The EU's democratic deficit

We recently learned who is being nominated for the role of President of the European Commission for the next five years.

After failing to reach agreement around their dinner table, EU chiefs have now confirmed their nomination of Ursula von der Leyen, currently the German Defence Minister, to take on the role.

Ms von der Leyen has previously spoken that her “goal is the United States of Europe – based on the model of the federal states of Switzerland, Germany or the US”.

Such federalism, of course, was not on our EU referendum ballot papers three years ago. Remaining in the EU is not the status quo but the extension of a common currency, an EU-wide tax, single military force and much more ‘ever closer union’.

The late Tony Benn once posed five questions to anyone holding power: “what power do you have; where did you get it; in whose interests do you exercise it; to whom are you accountable; and, how can we get rid of you?”

The detachment of UK citizens – indeed, the people of 28 EU countries – from the answers to these questions continues.

On completion of Brexit we also have an opportunity to see democratic renewal in our country.

I have previously spoken in Parliament about how one of our country’s greatest strengths is our ability, over the centuries, to evolve our political systems.

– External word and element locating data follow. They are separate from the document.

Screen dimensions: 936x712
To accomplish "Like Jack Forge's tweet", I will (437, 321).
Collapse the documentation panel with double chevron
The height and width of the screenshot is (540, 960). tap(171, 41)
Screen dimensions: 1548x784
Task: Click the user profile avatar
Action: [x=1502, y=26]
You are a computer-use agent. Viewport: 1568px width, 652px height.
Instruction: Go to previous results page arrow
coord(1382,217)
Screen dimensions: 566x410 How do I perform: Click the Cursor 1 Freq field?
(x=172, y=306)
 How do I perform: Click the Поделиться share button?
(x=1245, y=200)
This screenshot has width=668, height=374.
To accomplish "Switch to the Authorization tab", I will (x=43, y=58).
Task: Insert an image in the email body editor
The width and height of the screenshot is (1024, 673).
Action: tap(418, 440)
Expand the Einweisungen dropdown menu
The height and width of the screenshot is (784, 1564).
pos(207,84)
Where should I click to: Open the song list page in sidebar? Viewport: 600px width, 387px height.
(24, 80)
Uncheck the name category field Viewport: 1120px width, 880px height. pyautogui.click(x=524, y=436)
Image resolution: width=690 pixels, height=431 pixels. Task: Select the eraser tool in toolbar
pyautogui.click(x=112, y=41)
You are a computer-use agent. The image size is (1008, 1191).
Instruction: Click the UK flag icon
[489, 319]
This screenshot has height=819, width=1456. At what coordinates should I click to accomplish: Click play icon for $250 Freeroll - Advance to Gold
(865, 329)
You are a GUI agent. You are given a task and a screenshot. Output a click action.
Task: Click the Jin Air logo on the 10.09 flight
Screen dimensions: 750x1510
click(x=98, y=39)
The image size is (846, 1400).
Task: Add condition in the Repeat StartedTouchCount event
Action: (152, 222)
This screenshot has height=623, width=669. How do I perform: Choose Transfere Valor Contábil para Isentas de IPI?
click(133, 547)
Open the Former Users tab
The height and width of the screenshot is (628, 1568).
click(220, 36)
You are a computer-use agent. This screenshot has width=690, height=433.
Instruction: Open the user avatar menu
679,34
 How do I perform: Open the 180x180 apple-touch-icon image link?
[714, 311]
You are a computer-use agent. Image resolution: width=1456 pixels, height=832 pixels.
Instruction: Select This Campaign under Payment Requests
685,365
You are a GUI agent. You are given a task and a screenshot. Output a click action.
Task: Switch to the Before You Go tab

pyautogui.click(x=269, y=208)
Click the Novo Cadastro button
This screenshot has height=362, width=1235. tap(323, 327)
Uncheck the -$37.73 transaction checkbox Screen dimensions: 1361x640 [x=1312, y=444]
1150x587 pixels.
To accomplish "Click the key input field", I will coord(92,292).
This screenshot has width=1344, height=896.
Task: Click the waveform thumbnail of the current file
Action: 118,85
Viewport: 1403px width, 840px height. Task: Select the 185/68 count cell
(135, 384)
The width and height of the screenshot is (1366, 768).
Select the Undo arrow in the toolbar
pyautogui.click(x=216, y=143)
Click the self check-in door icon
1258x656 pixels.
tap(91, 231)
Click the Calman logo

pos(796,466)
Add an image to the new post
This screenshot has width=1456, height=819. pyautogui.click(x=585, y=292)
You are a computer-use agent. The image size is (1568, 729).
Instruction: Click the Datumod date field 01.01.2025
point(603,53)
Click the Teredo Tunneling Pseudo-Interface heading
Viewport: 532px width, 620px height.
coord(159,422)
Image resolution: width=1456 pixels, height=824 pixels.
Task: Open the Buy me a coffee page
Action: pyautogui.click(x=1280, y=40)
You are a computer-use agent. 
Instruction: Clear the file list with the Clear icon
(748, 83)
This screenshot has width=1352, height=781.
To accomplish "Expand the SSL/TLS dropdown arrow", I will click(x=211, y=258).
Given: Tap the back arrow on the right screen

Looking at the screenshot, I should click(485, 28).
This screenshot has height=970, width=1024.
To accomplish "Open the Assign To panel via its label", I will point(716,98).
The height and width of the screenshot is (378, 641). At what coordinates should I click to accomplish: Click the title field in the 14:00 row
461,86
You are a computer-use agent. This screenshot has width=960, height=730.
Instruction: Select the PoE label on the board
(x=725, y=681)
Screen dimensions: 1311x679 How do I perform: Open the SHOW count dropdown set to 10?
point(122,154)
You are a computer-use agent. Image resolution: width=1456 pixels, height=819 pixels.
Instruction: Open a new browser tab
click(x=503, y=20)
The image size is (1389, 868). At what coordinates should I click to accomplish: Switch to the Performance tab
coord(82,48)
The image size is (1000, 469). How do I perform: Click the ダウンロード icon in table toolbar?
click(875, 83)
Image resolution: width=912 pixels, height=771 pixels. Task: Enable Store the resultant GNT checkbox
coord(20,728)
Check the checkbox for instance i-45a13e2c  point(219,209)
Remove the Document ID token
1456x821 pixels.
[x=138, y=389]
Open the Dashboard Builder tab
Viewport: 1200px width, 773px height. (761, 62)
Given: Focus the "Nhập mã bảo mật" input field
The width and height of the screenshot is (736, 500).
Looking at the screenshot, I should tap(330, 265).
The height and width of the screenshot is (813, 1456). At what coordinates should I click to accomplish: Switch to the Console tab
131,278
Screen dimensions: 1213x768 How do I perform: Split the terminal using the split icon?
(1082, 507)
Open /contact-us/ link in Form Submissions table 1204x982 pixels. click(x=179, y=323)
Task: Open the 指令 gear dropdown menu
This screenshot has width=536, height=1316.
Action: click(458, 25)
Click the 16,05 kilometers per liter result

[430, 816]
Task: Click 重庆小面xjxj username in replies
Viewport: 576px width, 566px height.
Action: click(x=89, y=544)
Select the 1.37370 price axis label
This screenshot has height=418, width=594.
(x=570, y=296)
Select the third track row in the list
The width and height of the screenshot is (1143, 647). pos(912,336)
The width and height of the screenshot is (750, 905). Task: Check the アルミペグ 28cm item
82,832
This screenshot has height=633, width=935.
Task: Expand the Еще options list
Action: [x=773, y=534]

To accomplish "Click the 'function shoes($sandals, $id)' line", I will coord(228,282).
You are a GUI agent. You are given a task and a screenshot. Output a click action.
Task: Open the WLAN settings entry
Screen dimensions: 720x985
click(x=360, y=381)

Just one example would be to replace the House of Lords with a fully elected chamber. It would be no bad thing for a revising second chamber to reflect the broad proportional position in this country.

I also believe that some of the separate parts of our constitution should be collated together; and I would like to see further powers devolved locally in England, to ensure that more and more decisions can be taken by those elected at a local level.